=== Section Start ===

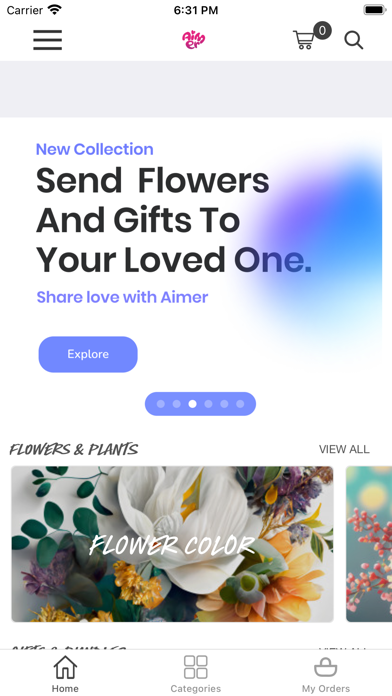Switch to the My Orders tab label
Screen dimensions: 392x696
coord(326,689)
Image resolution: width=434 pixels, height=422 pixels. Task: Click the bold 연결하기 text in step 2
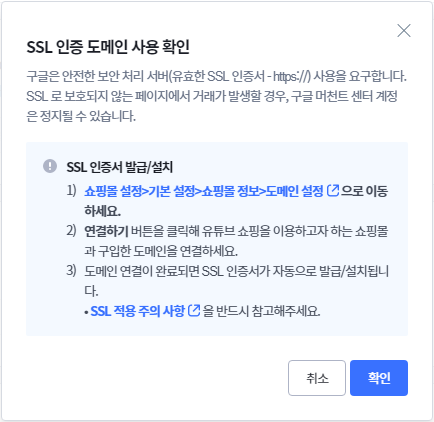pos(106,231)
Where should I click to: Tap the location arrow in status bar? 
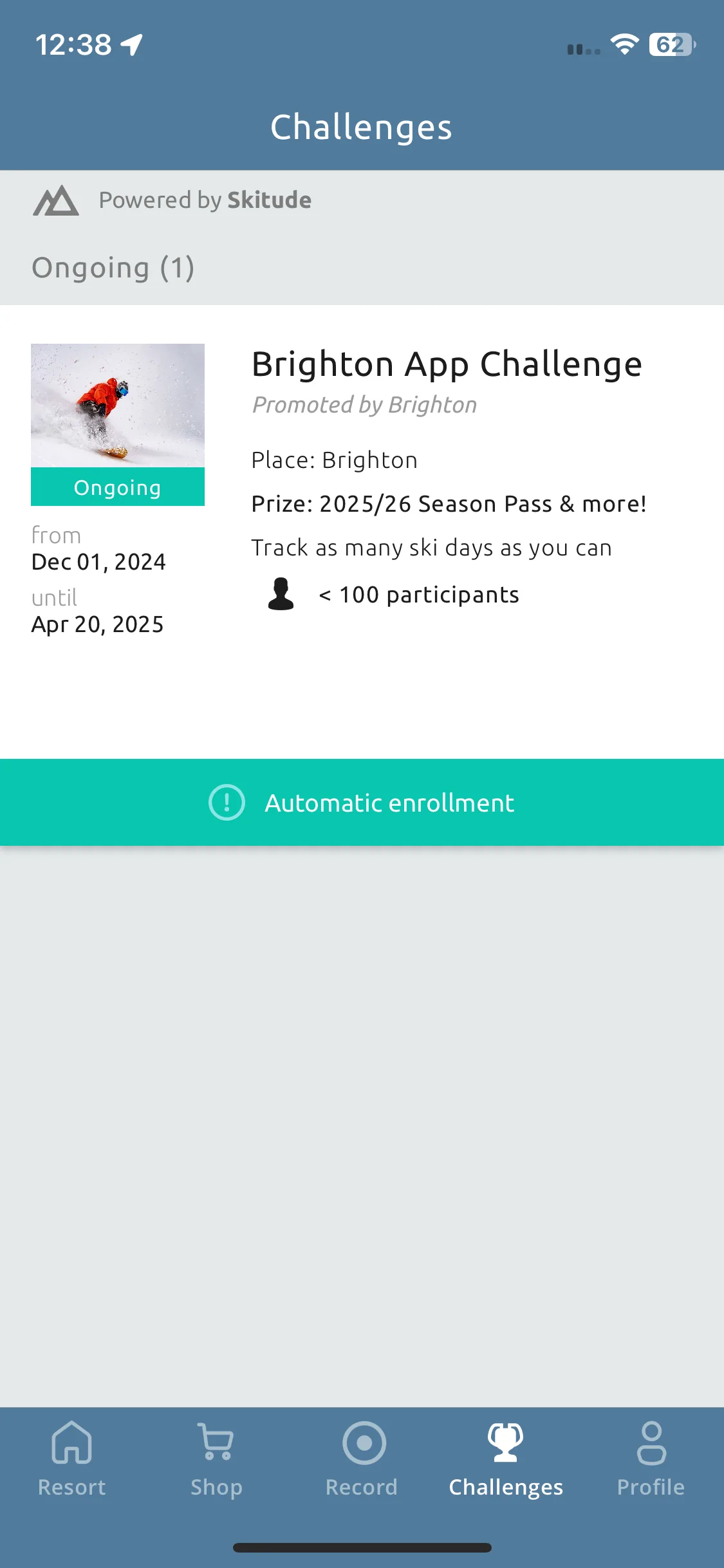tap(132, 44)
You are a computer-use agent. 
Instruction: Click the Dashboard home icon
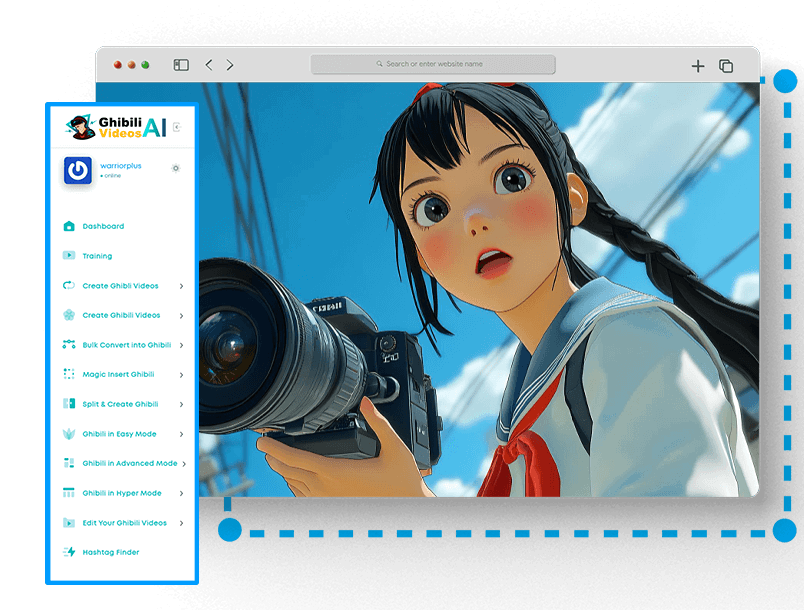click(69, 226)
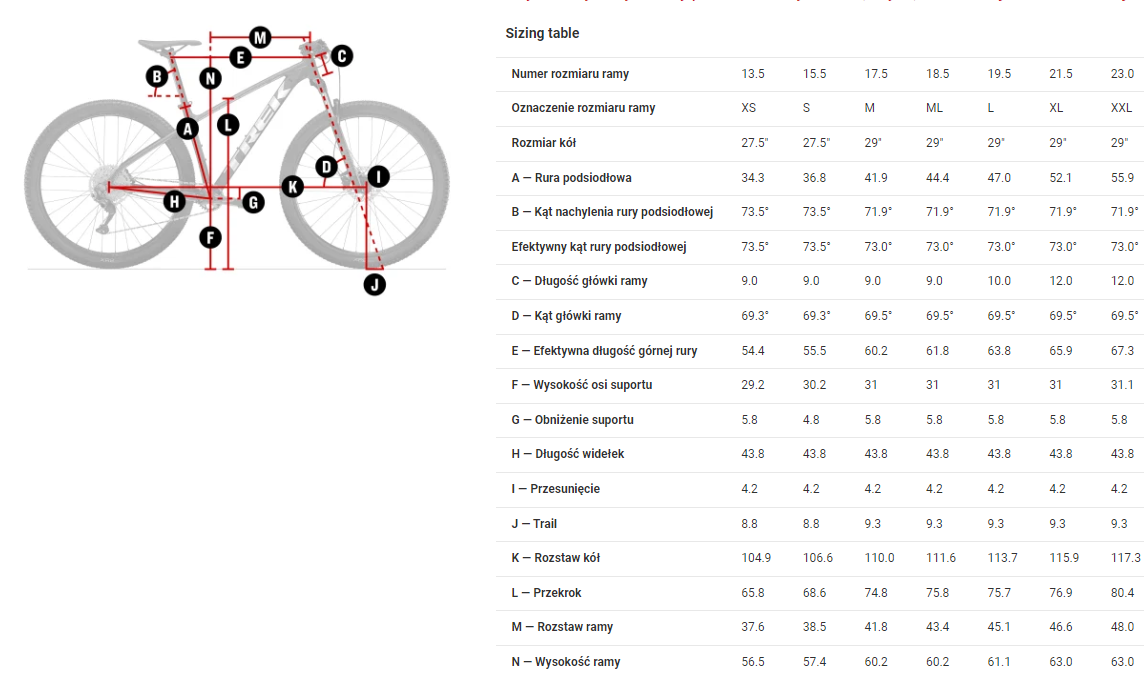The image size is (1144, 675).
Task: Click the L standover marker
Action: pos(228,125)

=== Section End ===

Could you reproduce exactly the lines running from the one with "Image resolution: width=434" through the final line of the listing above, both included, and drop the pictures?

Image resolution: width=434 pixels, height=422 pixels. Task: Click the bold 연결하기 text in step 2
pos(106,231)
Where should I click to: Tap the location arrow in status bar? 
tap(132, 44)
You are a computer-use agent. 
Instruction: Click the Dashboard home icon
click(69, 226)
The image size is (1144, 675).
Task: Click the L standover marker
Action: pos(228,125)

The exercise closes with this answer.